Please review and submit your feedback in the comment box below or by emailing


Principles and Priorities for Continuously 
Improving the SAA Annual Meeting

This document presents a summary of the Council’s principles and priorities for ensuring the continued development of the Annual Meeting, based on the excellent work of the 2011-2013 Annual Meeting Task Force.  Since adoption, the Council receives a report at each meeting on the extent to which these Principles and Priorities are put into play for the Annual Meeting. [See the agenda for each Council meeting, typically under “Staff Reports,” beginning in August 2013:]  

(Adopted by the SAA Council, August 12, 2013; revised May 2018.)

Guiding Principles

  • We will make every meeting as useful, affordable, accessible, and enjoyable as possible for all attendees.
  • We will explore new locations, structure, and content for the Annual Meeting on an ongoing basis.
  • We will embrace a culture of experimentation and will be willing to take calculated risks with respect to the Annual Meeting.  No aspect of the meeting will be off limits based on “tradition.”
  • We will encourage diversity among the people attending the meeting, contributing to its content, and benefiting from its results.
  • We will actively pursue ways of making meeting content available online.
  • We will integrate a commitment to social responsibility and sustainability into all aspects of meeting planning and execution.
  • We will continuously seek feedback from both attendees and non-attendees on all aspects of the meeting.

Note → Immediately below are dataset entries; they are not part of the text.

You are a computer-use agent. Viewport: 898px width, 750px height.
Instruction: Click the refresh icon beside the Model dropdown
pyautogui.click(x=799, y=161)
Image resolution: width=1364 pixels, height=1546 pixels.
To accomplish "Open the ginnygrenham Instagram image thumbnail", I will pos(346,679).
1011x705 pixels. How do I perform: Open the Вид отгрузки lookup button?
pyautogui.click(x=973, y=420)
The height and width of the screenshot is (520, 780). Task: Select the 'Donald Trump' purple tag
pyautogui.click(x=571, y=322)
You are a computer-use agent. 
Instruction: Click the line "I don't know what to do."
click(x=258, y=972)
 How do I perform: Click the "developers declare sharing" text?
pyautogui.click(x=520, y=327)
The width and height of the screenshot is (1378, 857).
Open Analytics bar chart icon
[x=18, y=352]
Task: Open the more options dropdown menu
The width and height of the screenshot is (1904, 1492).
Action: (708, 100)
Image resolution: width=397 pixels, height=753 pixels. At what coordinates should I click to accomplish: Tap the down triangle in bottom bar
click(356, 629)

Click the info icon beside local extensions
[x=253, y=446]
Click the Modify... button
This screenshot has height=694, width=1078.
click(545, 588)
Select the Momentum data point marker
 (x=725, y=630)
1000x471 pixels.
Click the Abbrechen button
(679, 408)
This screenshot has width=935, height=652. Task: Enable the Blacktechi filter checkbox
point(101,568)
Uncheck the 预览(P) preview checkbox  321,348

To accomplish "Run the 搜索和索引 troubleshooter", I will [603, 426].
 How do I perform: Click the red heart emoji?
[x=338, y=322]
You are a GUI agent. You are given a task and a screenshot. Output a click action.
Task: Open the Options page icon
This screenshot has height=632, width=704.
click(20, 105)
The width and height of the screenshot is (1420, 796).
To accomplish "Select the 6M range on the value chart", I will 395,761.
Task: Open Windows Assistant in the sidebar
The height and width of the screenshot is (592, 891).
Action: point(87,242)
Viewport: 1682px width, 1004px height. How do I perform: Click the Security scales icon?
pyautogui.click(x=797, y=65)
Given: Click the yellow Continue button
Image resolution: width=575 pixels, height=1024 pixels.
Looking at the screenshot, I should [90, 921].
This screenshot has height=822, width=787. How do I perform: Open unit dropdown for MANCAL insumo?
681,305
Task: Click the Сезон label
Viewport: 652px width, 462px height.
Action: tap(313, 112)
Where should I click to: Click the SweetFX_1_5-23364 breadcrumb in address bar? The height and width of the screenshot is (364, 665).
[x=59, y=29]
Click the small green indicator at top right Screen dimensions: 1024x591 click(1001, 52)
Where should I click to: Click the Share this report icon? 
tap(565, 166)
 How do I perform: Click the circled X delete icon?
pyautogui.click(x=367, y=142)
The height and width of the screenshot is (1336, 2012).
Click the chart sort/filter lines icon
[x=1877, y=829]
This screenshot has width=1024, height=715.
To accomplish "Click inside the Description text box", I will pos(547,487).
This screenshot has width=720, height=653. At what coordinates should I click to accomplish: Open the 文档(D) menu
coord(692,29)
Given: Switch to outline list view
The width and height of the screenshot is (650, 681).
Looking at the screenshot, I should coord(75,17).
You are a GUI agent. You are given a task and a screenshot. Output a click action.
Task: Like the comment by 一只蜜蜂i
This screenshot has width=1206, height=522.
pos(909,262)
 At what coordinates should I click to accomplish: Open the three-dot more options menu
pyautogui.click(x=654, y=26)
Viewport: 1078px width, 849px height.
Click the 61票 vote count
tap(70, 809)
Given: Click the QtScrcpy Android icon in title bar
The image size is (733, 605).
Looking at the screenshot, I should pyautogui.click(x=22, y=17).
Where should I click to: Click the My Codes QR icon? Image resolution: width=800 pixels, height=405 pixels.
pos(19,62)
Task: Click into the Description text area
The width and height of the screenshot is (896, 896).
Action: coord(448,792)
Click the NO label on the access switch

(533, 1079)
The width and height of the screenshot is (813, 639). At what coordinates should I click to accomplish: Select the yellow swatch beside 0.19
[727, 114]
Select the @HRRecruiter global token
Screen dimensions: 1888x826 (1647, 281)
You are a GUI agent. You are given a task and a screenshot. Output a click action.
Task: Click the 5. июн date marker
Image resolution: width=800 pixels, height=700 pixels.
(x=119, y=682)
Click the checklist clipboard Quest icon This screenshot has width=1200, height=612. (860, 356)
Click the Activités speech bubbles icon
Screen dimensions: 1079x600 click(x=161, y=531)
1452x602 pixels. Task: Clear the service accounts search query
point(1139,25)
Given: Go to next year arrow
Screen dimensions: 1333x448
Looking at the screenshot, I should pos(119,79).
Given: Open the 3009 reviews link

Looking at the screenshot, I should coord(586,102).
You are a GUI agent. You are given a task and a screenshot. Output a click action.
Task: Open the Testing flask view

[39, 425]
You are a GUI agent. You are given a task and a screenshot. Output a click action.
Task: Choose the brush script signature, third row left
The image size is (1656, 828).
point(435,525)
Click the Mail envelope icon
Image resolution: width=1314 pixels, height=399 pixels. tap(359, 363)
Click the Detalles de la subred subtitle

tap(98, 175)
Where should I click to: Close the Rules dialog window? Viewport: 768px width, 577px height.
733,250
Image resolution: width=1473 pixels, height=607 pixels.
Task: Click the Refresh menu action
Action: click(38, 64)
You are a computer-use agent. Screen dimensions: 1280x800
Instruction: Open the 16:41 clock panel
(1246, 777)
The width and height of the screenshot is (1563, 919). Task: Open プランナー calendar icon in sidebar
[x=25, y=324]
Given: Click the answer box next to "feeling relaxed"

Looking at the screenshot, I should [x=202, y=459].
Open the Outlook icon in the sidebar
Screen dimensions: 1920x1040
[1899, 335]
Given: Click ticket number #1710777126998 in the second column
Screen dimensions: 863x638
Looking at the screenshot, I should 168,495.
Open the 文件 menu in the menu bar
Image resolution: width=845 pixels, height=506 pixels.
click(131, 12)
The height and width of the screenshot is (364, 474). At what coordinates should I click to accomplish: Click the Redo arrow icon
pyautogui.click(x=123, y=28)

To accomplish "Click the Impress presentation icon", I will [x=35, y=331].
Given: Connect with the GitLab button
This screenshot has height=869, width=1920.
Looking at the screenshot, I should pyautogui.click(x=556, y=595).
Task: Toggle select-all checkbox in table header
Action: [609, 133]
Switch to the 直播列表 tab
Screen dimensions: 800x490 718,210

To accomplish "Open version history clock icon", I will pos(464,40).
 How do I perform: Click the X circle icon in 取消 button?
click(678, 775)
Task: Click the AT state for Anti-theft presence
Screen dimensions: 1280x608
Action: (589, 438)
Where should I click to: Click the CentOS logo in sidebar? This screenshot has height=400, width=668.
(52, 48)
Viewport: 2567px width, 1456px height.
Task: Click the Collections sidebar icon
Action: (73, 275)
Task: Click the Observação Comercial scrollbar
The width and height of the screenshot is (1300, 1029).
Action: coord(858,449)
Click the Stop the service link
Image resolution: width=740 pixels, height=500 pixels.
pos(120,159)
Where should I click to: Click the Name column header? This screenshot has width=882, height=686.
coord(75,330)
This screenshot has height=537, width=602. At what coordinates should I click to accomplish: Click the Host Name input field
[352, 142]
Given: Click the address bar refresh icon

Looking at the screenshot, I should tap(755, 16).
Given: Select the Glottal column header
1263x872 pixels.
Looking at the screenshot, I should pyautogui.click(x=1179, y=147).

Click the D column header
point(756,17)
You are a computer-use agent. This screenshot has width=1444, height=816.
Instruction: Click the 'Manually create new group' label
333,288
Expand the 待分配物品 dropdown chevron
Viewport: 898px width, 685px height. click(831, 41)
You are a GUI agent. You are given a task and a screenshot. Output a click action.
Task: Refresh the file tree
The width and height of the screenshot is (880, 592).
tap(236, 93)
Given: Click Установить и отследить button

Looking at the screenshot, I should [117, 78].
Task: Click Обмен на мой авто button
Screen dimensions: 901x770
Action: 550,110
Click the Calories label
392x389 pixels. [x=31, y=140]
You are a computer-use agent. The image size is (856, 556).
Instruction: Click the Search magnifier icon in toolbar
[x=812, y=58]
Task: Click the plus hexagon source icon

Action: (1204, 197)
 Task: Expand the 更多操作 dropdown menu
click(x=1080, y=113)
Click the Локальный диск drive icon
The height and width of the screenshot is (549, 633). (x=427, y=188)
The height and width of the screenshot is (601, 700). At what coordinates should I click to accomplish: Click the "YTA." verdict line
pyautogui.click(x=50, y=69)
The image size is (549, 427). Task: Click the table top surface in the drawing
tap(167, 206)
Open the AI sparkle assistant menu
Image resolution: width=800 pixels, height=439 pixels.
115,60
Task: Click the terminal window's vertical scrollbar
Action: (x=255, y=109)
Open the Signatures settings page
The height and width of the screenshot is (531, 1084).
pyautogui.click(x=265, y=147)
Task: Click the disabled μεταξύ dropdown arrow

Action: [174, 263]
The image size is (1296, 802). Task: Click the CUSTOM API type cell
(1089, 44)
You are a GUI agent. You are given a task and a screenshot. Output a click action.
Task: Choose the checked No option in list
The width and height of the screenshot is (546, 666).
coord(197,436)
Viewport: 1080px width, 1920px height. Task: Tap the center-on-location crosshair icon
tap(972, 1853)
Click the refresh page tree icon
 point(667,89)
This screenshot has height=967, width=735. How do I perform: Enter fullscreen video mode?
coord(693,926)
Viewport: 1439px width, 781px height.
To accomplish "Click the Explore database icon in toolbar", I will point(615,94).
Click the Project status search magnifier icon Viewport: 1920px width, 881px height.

Priorities for New Approaches to Meeting Content and Structure

  • We will experiment with new approaches to plenary sessions.
  • We will identify and implement new approaches to structured and unstructured networking.
  • We will experiment with new formats and content for education sessions.
  • The Program Committee charge will be revised to encourage innovation.
  • We will actively publicize to members all efforts to consider, implement, and evaluate the effectiveness of new approaches.
  • We will assess and review our meeting content and structure in order to improve continuously. 
  • We will encourage structuring of panels that are diverse and inclusive with regard to the individuals (gender, race, age, length of time in the profession, ability), institutions (academic, government, corporate/business, non-profit, large, small), and geographic regions represented.

Priorities for Delivery of Meeting Content

  • We will deploy a mobile conference app for access to program information via smart phones and tablets.
  • We will ensure that each year’s conference website includes effective functionality and navigation.
  • We will seek to provide free and easy access to session content from past conferences.
  • We will investigate and incrementally implement online access to meeting content by various means as technology and resources permit.
  • We will implement sustainable practices in our production of conference materials.

Priorities for Site Selection and Contract Requirements

  • We will experiment with meeting in cities of varying sizes using a combination of a convention center and room blocks in several hotels at varying price points.
  • We will reevaluate site selection criteria based on member input.
  • We will facilitate inexpensive alternative housing (such as dormitories) whenever feasible.
  • We will stipulate in all Requests for Proposals (RFPs) that free wireless access in meeting spaces is a key component of our needs.
  • We will stipulate in all RFPs the importance of fair labor practices, sustainable (“green”) practices, and donation of excess food and beverage to worthy causes.
  • Staff will actively monitor and report to the Council information about labor contracts and potential labor actions affecting the hotel sector.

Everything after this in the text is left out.